Told through a series triptychs—each with a poem, a work of essayistic prose and a photographic image—White Clouds Blue Rain captures discrete moments of life with precise yet unpredictable detail. Taking cues from artists, writers and architects, Driscoll gently binds the everyday to the abstract, moving from the dual vantage points of an apartment block in Melbourne and a former family home in North Queensland out to questions of form, shape and aesthetics as well as the act of making and our relationships with people, objects and physical space. There’s a spaciousness and glasslike stillness to this work that carefully diffuses meaning, never allowing it to settle.

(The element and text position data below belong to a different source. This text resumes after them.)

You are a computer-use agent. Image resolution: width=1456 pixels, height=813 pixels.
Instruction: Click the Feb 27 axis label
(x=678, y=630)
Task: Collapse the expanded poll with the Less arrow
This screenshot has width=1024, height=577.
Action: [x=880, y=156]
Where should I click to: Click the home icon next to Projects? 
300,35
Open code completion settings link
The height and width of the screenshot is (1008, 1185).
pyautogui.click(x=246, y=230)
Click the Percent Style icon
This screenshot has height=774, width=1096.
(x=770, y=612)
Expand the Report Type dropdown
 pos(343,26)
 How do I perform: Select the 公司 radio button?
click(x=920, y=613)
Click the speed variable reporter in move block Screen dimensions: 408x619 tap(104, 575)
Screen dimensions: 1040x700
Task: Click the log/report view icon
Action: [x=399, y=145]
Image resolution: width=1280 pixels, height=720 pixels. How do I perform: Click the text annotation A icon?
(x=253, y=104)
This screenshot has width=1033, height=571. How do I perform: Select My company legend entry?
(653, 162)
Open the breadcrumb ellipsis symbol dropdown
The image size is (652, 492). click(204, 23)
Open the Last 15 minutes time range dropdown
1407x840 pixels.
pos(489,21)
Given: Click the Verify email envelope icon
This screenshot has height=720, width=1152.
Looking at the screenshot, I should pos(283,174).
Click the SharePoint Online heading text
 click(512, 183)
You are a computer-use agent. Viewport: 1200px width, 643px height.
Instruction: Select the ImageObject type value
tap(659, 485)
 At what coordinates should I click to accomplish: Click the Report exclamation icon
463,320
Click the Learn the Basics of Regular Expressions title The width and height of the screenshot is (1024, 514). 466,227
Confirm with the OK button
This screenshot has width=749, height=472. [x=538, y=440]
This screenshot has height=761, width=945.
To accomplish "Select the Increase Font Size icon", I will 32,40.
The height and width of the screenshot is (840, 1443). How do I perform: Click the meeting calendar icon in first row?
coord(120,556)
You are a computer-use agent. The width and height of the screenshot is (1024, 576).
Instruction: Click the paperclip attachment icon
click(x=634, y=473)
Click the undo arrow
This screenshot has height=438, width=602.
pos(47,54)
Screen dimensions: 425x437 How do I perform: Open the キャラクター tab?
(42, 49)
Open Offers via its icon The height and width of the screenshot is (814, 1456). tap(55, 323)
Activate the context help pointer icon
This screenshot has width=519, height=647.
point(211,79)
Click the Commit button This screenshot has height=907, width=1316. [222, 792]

A work of deep noticing and deep thinking: engrossing and hypnotic. It creates its own weather. In the way it moves and slows itself, in its embrace of poetry and still life, its impulse is to crystallise both meaning and experience.
Through sure and precise prose we witness the smallest trembles of living: moments of object and mood and light that the careless eye would pass but which, in the ambit of Driscoll’s careful attention and questioning mind, reveal themselves to be exactly what we ought to be looking at.
Driscoll creates a compelling and peripatetic emporium of lived experience, and exploratory consciousness, shifting with ease between the mundane, the anecdotal, autobiography, the contemplative and critical as he investigates ways of being. The skeletal or elliptical poems are gnomic signals prologuing the body of prose in the next section, while the photographic images invoke an aura of luminosity and shadowed mystery.